ブレスレットより革ベルトのほうが高値、ルミノールPAM00070

2025年8月12日更新
オフィチーネパネライのルミノールPAM00070について斉藤由貴生が執筆。本記事では2017年8月の安値と2025年8月の安値を比較し現在相場を考察。この8年0ヶ月での変動は31万8200円の値上がりだった。

ルミノール PAM00070についての考察(2025年8月)

2005年頃までにおけるパネライのラインナップ構成は非常にわかりやすく、ラジオミールを最上級として、ルミノールクロノ、ルミノール40mm、ルミノール44mmといった序列になっていました。

ルミノール44mmは最も安価という立ち位置だったのですが、これは安価なモデルというよりも、オリジナルに最も近いという印象。サブマリーナーノンデイトのような感覚で、定価は安価でも、中古相場では高値といった傾向があったといえます。

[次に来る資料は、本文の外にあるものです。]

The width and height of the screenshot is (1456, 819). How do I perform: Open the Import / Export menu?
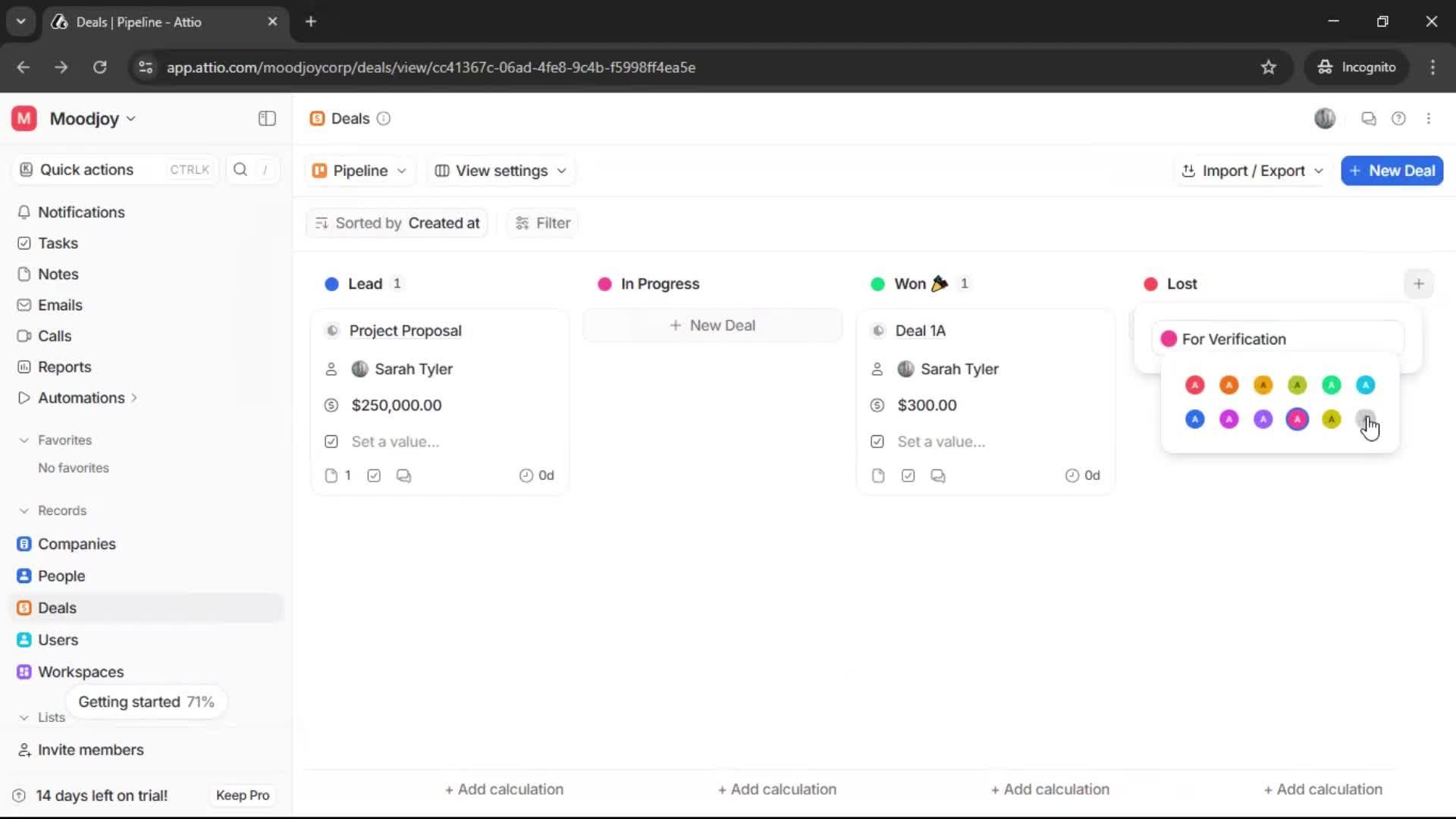click(1252, 171)
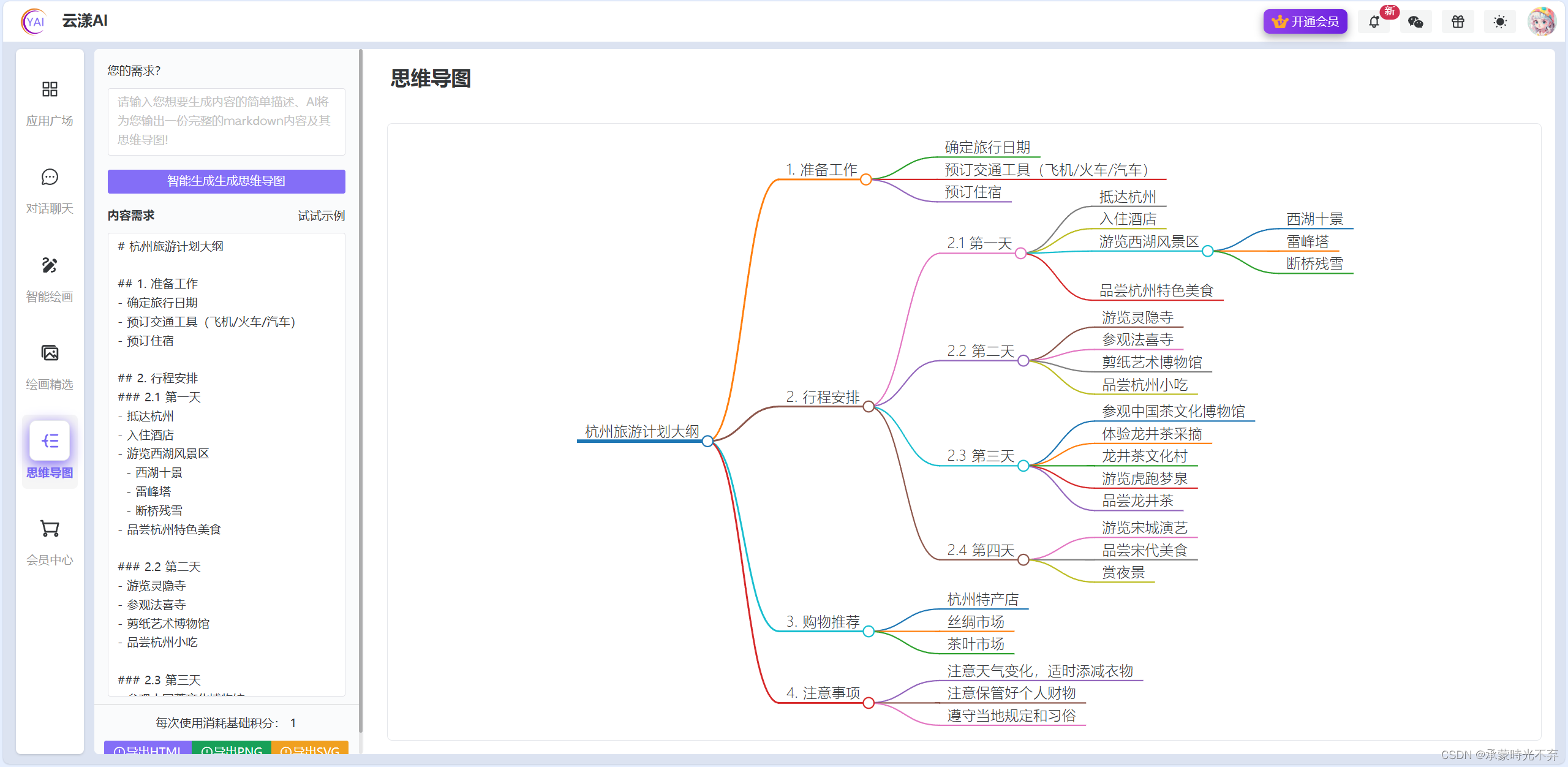The image size is (1568, 767).
Task: Click the gift box icon
Action: [1458, 22]
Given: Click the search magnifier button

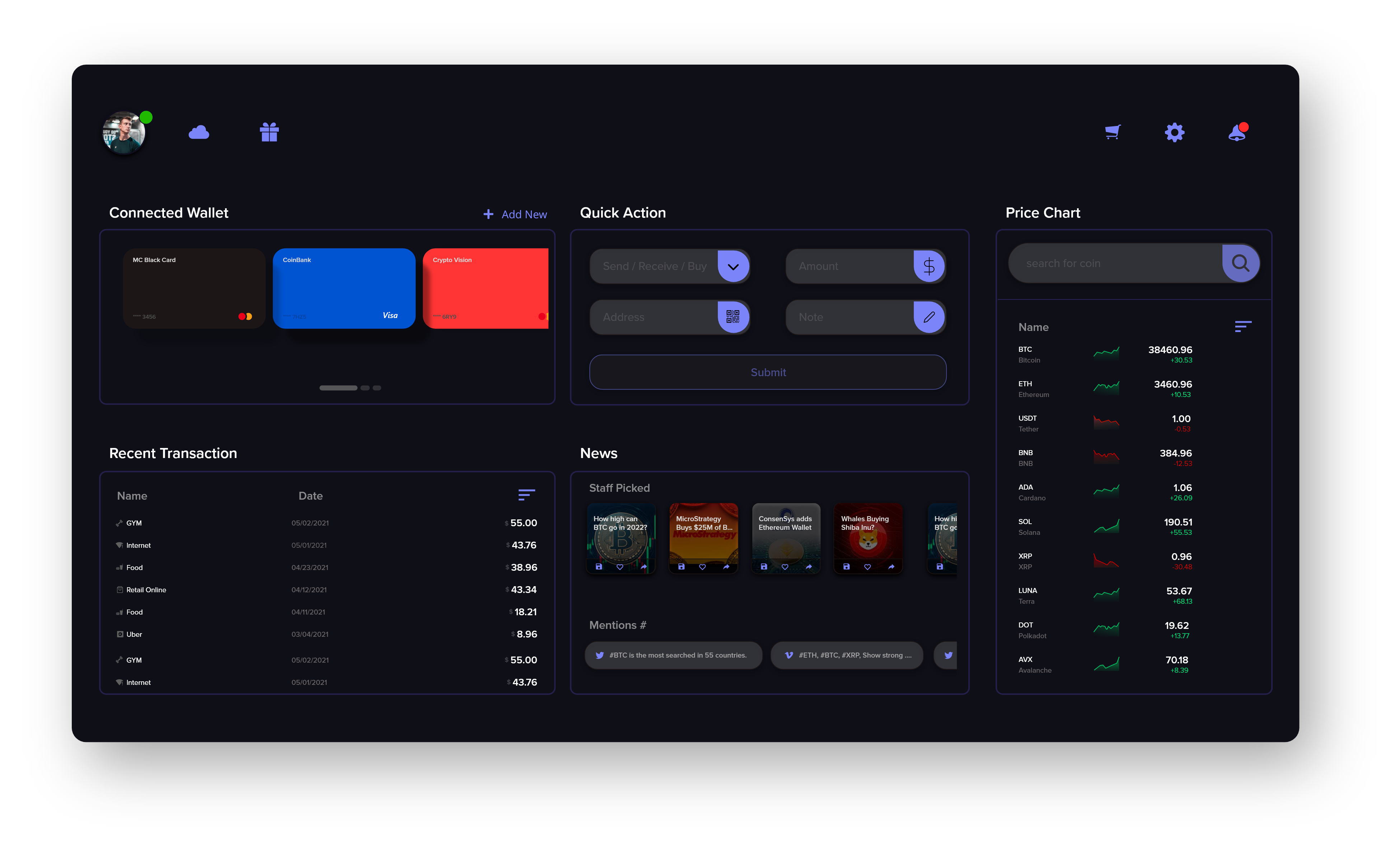Looking at the screenshot, I should [1240, 263].
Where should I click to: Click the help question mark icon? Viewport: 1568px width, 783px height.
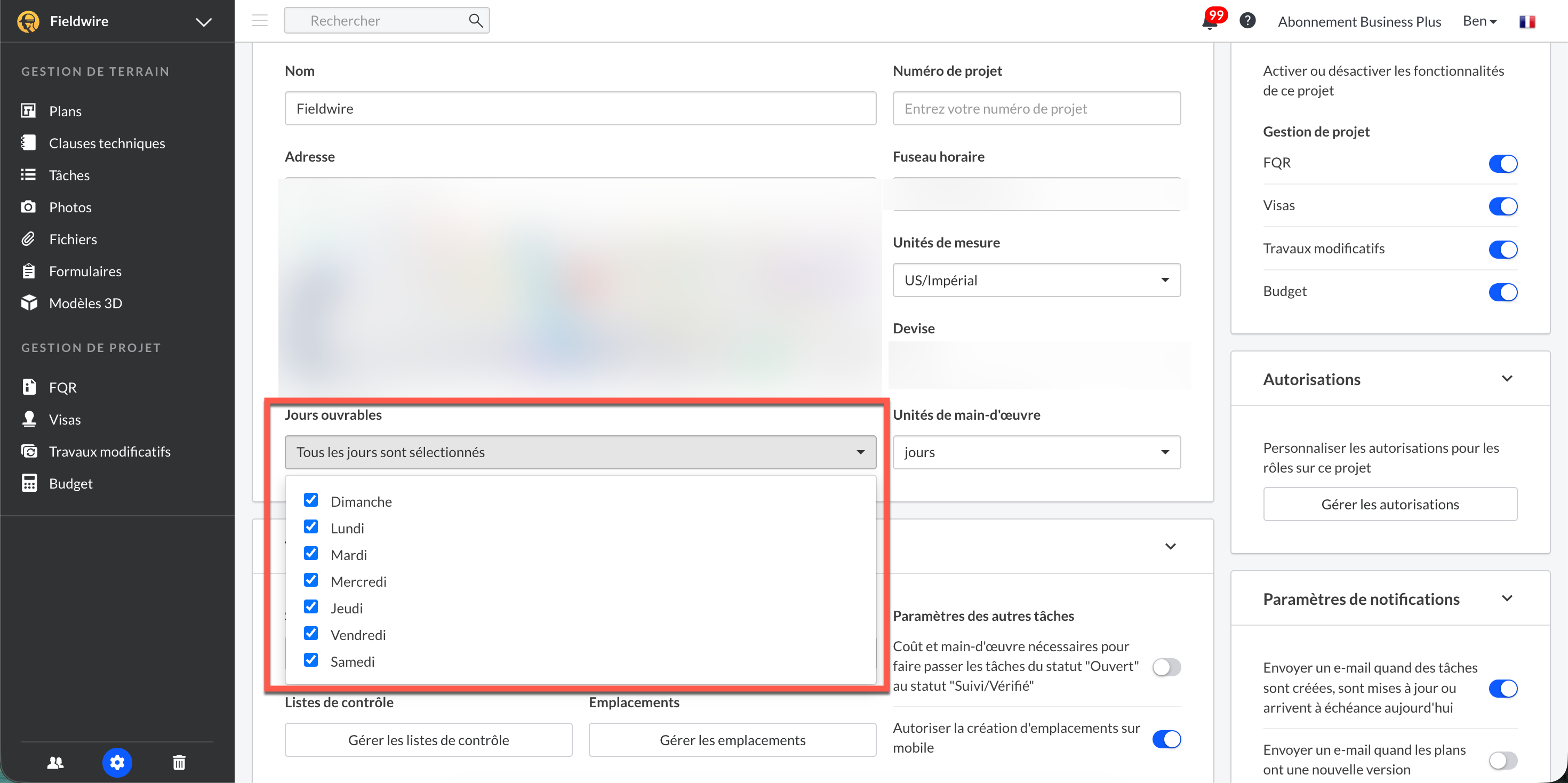coord(1247,21)
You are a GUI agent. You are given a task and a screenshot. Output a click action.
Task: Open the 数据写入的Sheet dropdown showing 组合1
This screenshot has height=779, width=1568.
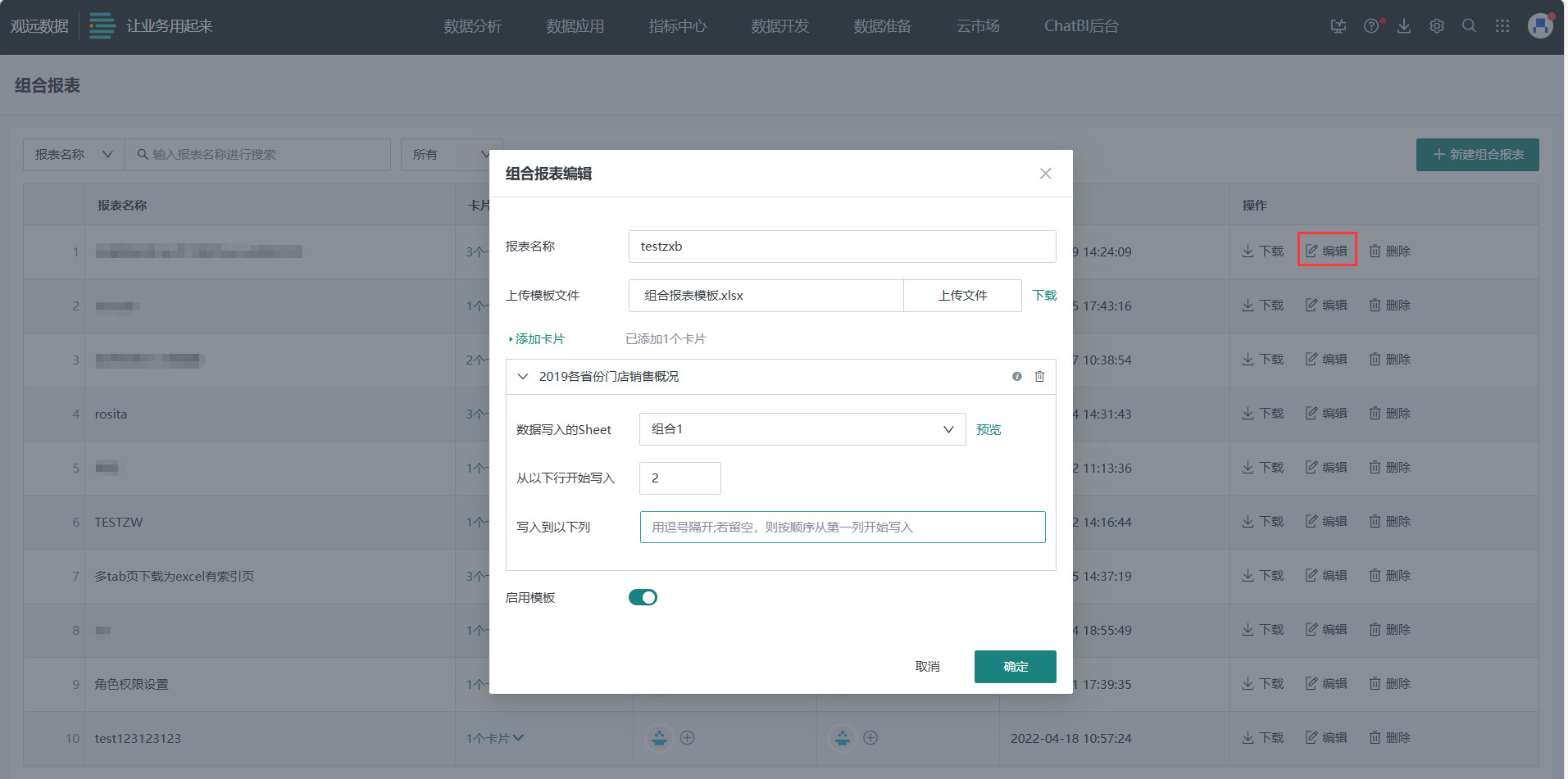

対して、40mmのルミノールは自動巻ムーブメントとなっており、ブレスレットモデルがラインナップの中心だったといえます。

今では、パネライといえば「革ベルトモデル」という印象ですが、2001年頃にパネライが注目された頃は、ブレスレットモデルが人気でした。

当時の感覚としては、革ベルトが中心のパネライにおいて、ブレスレットはレアといったところ。また、ロレックスの影響もあり、「腕時計を買うならブレスレットが良い」と思っていた人が今よりも多かったといえます。

当時、筆者はパテックフィリップのアクアノートを購入したのですが、同じ感覚があったといえます。

アクアノートは、ラバーベルトが特徴的ですが、ブレスレットモデルが一部に存在。筆者は5065/1Aを購入したのですが、ラバーベルトモデルを探すよりも大変でした。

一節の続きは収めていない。